Cumpre apreciar e decidir as questões colocadas pela Recorrente, estando o objecto do recurso delimitado pelas conclusões das respectivas alegações, sendo que importa apreciar se a decisão recorrida enferma de erro de julgamento ao considerar que o despacho de reversão está fundamentado e que estão reunidos os pressupostos para operar a reversão, designadamente, a gerência de facto.

III. Fundamentação
1. Matéria de facto

Na sentença prolatada em primeira instância foi proferida decisão da matéria de facto com o seguinte teor:
“II.1 – De facto
Com relevo para decisão, resultam provados os seguintes factos:
1. Correm termos no Serviço de Finanças ... 2 os processos de execução fiscal n.ºs ...88 e aps. [...33 e ...24], instaurados contra “[SCom01...], UNIPESSOAL, LDA.”, sendo os apensos relativos a dívidas provenientes de IVA dos terceiros e quatro trimestres do ano de 2010, com datas limite de pagamento em 15.11.2010 e 15.02.2011, na quantia exequenda total de € 7.646,33. [cfr. certidão do processo de execução fiscal (PEF) apenso – certidões de dívida]
2. Por deliberação de 03.05.1996, «AA», ora oponente, foi nomeada gerente da “[SCom01...], UNIPESSOAL, LDA.”. [cfr. do processo de execução fiscal (PEF) apenso - certidão de matrícula fls. 7-8]
3. A sociedade obrigava-se com a assinatura de um gerente. [cfr. do processo de execução fiscal (PEF) apenso - certidão de matrícula fls. 7-8]
4. A sociedade executada apresentou-se à insolvência, em virtude de deliberação em assembleia geral de 24.05.2012, da sua única socia e gerente, a ora Oponente. [cfr. ata de assembleia geral de fls. 16-18 do doc. ... - requerimento da insolvência e documentação anexa]
5. Da relação de credores, anexa ao requerimento inicial apresentado constavam o total de dívidas de € 195.150,13, incluindo os valores de € 69.305,53 à Segurança Social e € 54.740,95 à Autoridade Tributária e Aduaneira. [cfr. relação de fls. 19 do doc. ... – requerimento da insolvência e documentação anexa]

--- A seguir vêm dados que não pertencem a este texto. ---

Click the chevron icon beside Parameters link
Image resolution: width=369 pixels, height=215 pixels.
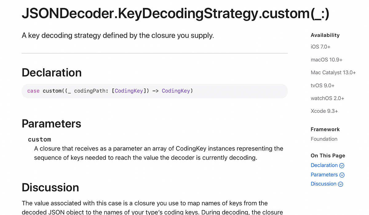tap(342, 174)
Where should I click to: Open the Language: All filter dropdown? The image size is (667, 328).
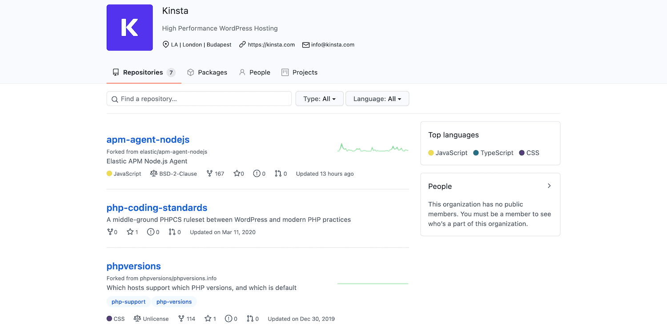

6. O relatório do administrador de insolvência integra a menção a terem sido reclamados créditos no valor de € 239.229,21 e o seguinte teor acerca das causas da situação da sociedade: (…) [imagem no original] [cfr. relatório doc. ...]
7. Foi declarada a correspondente insolvência, por sentença que nomeou administrador de insolvência, em 11.06.2012, no processo n.º 2009/12...., no ... Juízo Cível do Tribunal Judicial de Guimarães. [cfr. do processo de execução fiscal (PEF) apenso – certidão matrícula fls. 7-8; sentença doc. ...]
8. Em 20.09.2012 foi determinado o encerramento do processo de insolvência, por insuficiência da massa insolvente. [cfr. do processo de execução fiscal (PEF) apenso – notificação ata e decisão fls. 4-6 e certidão matrícula fls. 7-8]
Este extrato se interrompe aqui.